Friday, April 25, 2003

It is funny that Guido's new-style class tutorial is called descrinto.html does describe descriptors. It mentions them at the end, under the list of additional topics that should be discussed. Descriptors are discussed in detail in PEP 252, but it is hard to read.

A descriptor is an object in a class dictionary. It describes how to find an attribute on an instance. For example, a property descriptor refers to functions that should be called when code attempts to get or set the property. A descriptor allows arbitrary code to be executed when a specific attribute is accessed or set. You can think of it as a getattr or setattr hook for a specific attribute.

I have written a few descriptors. The most interesting hack is a descriptor used to support persistent code in ZODB4. It allows classes and instances to have separate namespaces for the same attribute. That is, a class and its instances can both have attributes named "foo" and have different values for them.

Samuele Pedroni wrote some impressively arcane rexec attacks that used descriptors to trick trusted code into executing code from the untrusted environment. Sometimes descriptors seem too powerful. They provide unlimited control over what happens when you lookup an attribute on an object.

What seems particularly surprising about descriptors is that many simple Python expressions can end up calling descriptors. They can be used for special methods like __call__ or __getitem__.

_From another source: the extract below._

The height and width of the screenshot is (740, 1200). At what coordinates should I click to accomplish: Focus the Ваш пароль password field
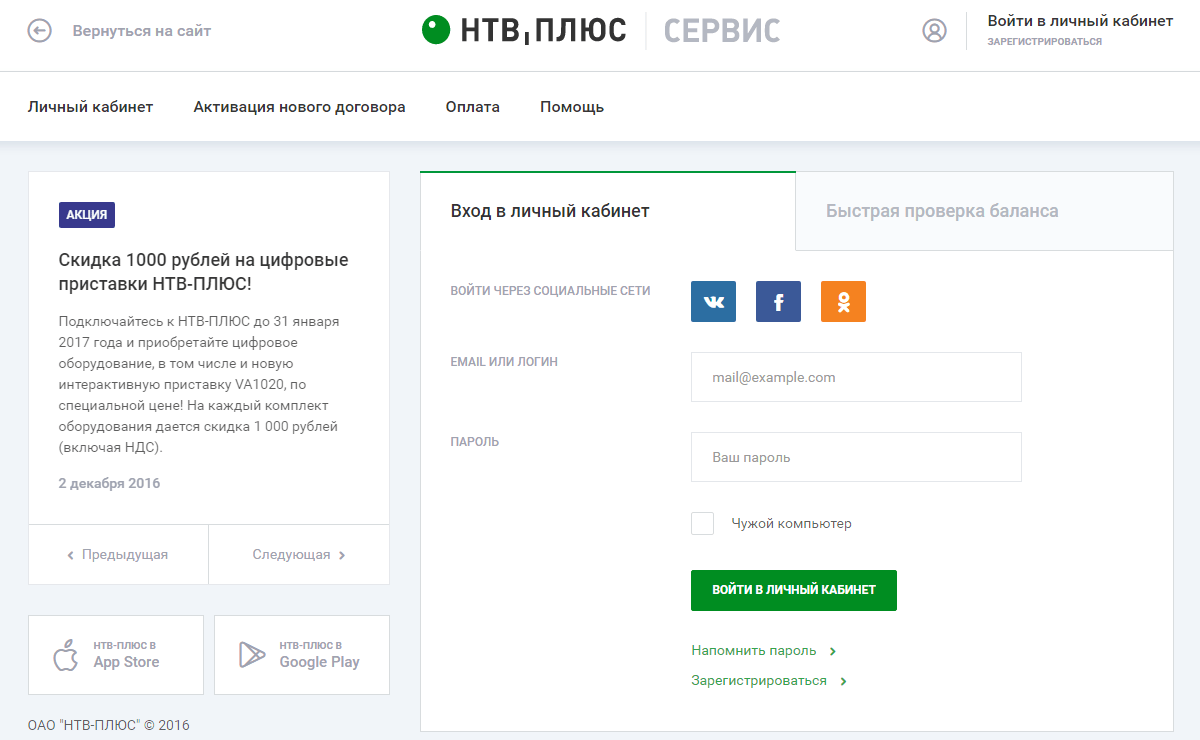pyautogui.click(x=856, y=457)
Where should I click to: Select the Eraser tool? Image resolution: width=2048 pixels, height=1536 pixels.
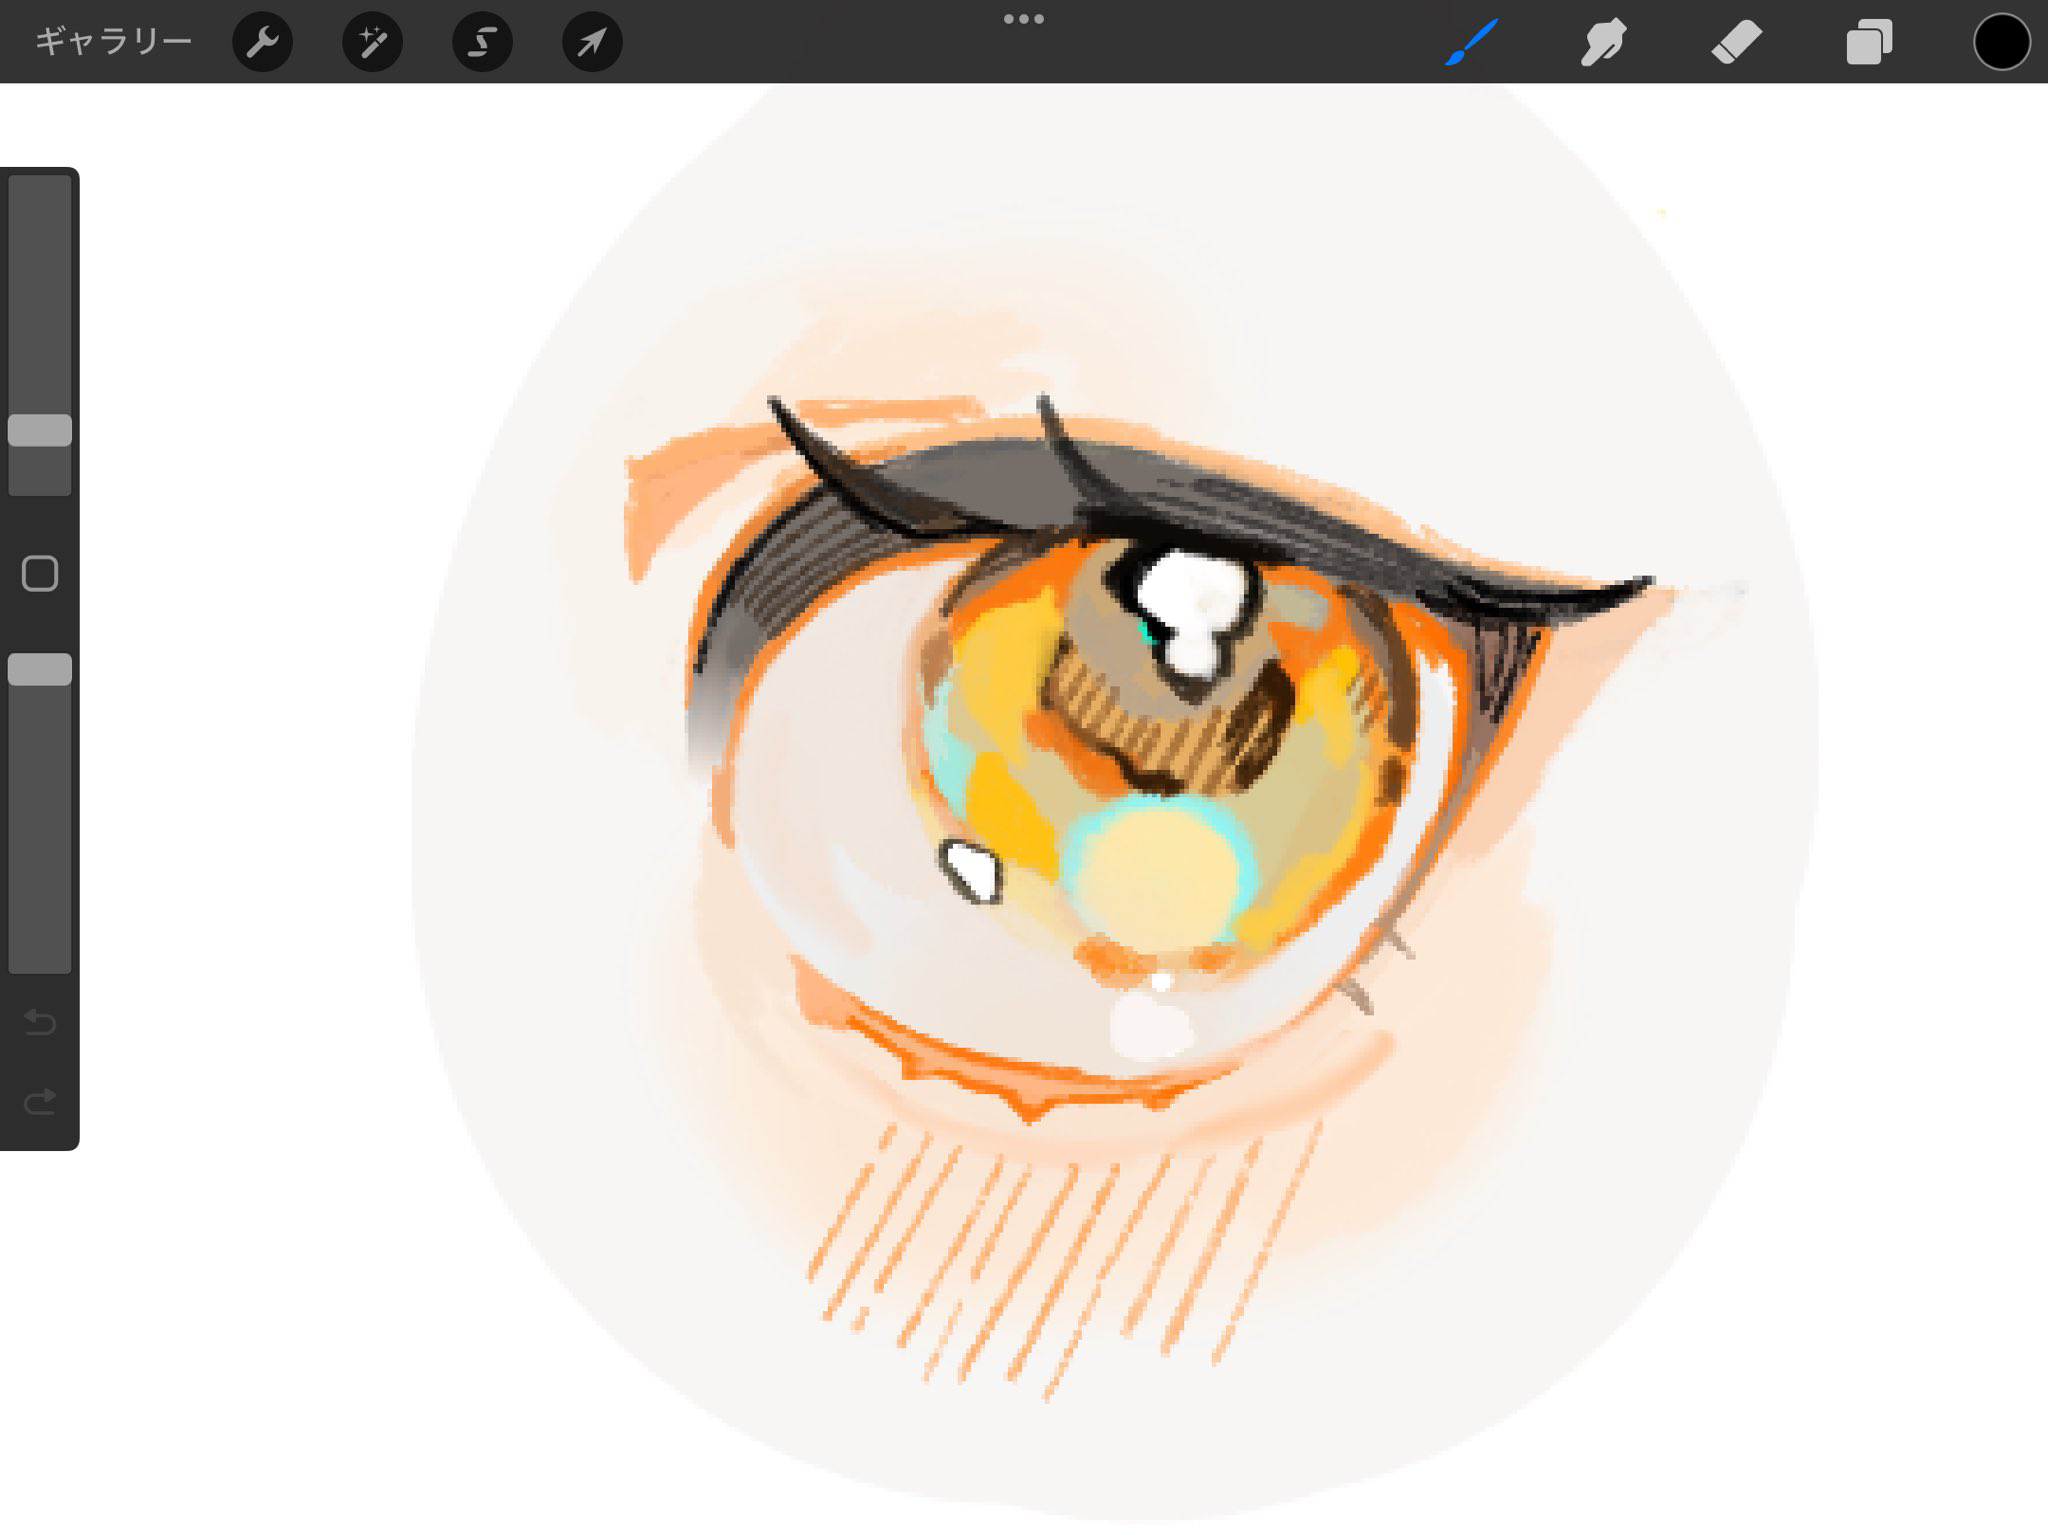point(1736,42)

A descriptor describes how to get and set a specific attribute on an object. It's two interesting methods are __get__() and __set__(). It also has attributes __name__, __doc__, and __objclass__.

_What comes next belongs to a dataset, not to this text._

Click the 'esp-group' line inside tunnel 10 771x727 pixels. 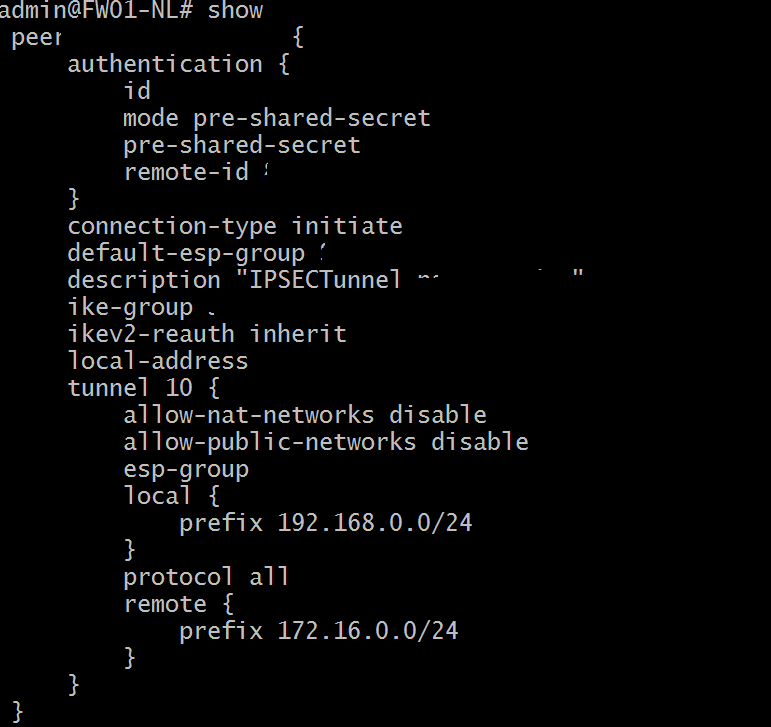coord(186,469)
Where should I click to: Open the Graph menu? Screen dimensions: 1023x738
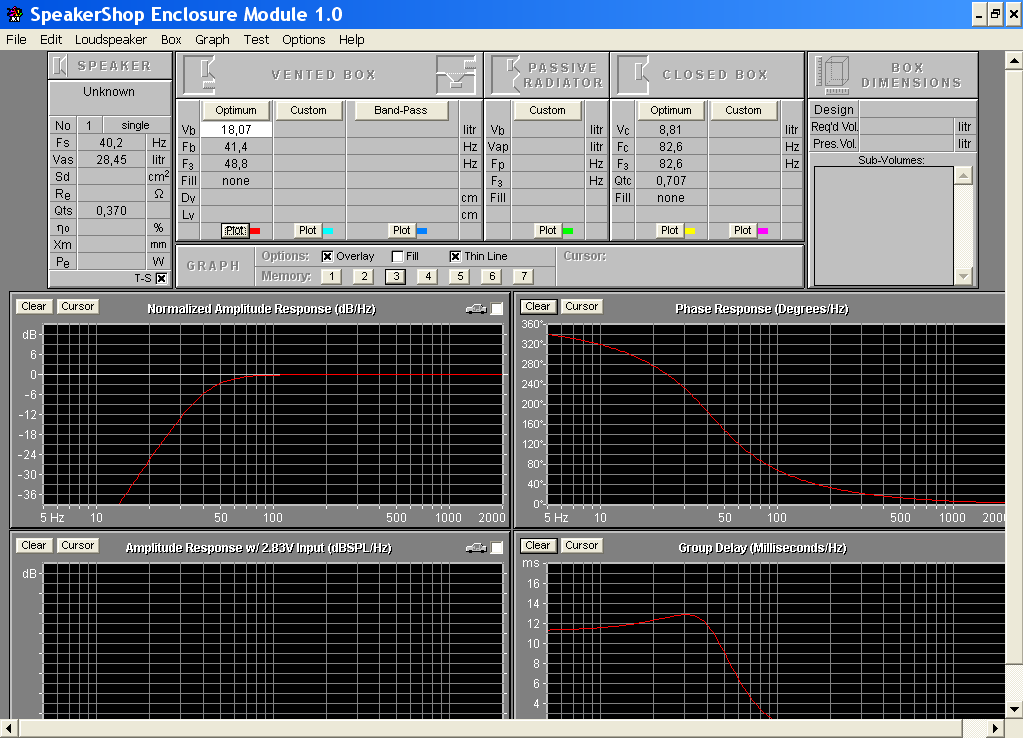pyautogui.click(x=212, y=40)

The __get__ attribute is a good place to start. It is a method called with one or two arguments to retrieve a value. It is called to access the attribute on the class and on the instance. Whatever __get__() returns is the value of accessing the attribute. The documentation from PEP 252 says this:

__get__(): a function callable with one or two arguments that retrieves the attribute value from an object. This is also referred to as a "binding" operation, because it may return a "bound method" object in the case of method descriptors. The first argument, X, is the object from which the attribute must be retrieved or to which it must be bound. When X is None, the optional second argument, T, should be meta-object and the binding operation may return an *unbound* method restricted to instances of T. When both X and T are specified, X should be an instance of T. Exactly what is returned by the binding operation depends on the semantics of the descriptor; for example, static methods and class methods (see below) ignore the instance and bind to the type instead.

There's probably a nice, short essay to be written on descriptors, but no time to write that now.